:: EXCERPTED TEXT ::

Based on the records of the state proceedings, petitioner's construction fraud convictions became final on June 23, 2010, the last day on which he could have noted an appeal of this conviction to the Court of Appeals of Virginia. In calculating the one-year statute of limitations period, a federal court must toll any time during which "a properly filed application for State post-conviction or other collateral review . . . is pending." 28 U.S.C. § 2244(d)(2). Whether a state post-conviction proceeding is "properly filed" is determined by applicable state law, as interpreted by state courts. See Pace v. DiGuelielmo, 544 U.S. 408, 413 (2005); Artuz v. Bennett, 531 U.S. 4, 8 (2000).
See Va. S. Ct. R. 5A:6(a) ("No appeal shall be allowed unless, within 30 days after entry of final judgment [of the trial court] . . . counsel fails with the clerk of trial court a notice of appeal . . . .").
Petitioner filed his petition for a writ of habeas corpus in the Supreme Court of Virginia on September 2, 2010. At that time, 71 days of the one-year limitations period had run. The court denied his petition on January 13, 2011. Accordingly, the limitations period was tolled between September 2, 2010 and January 13, 2011. Between January 13, 2011, and March 7, 2013, when petitioner filed his state habeas petition in the Circuit Court for the County of Henrico, over two years passed. Since more than two years passed between the date petitioner's conviction became final and the date on which he filed his federal petition, petitioner's claims challenging his construction fraud conviction are time-barred.

:::
:: RECORDED INFORMATION ::

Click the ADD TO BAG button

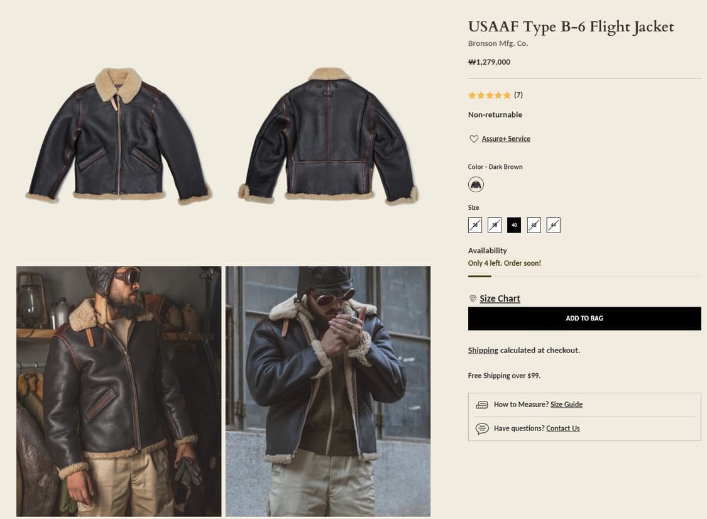click(x=584, y=319)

:::

→ REQUESTS
1/ From the habeas excerpt, rewrite the passage starting at "Based on the" and ending at "4, 8 (2000).", swapping "federal court" for "district court".
2/ Answer these from the habeas excerpt:
(a) On what date did the petitioner's construction fraud convictions become final?
(b) On what date did the Supreme Court of Virginia deny the petition for a writ of habeas corpus?
(c) How many days of the one-year limitations period had run when that petition was filed?

→ ANSWERS TO EACH TASK
1/
Based on the records of the state proceedings, petitioner's construction fraud convictions became final on June 23, 2010, the last day on which he could have noted an appeal of this conviction to the Court of Appeals of Virginia. In calculating the one-year statute of limitations period, a district court must toll any time during which "a properly filed application for State post-conviction or other collateral review . . . is pending." 28 U.S.C. § 2244(d)(2). Whether a state post-conviction proceeding is "properly filed" is determined by applicable state law, as interpreted by state courts. See Pace v. DiGuelielmo, 544 U.S. 408, 413 (2005); Artuz v. Bennett, 531 U.S. 4, 8 (2000).

2/
(a) June 23, 2010
(b) January 13, 2011
(c) 71 days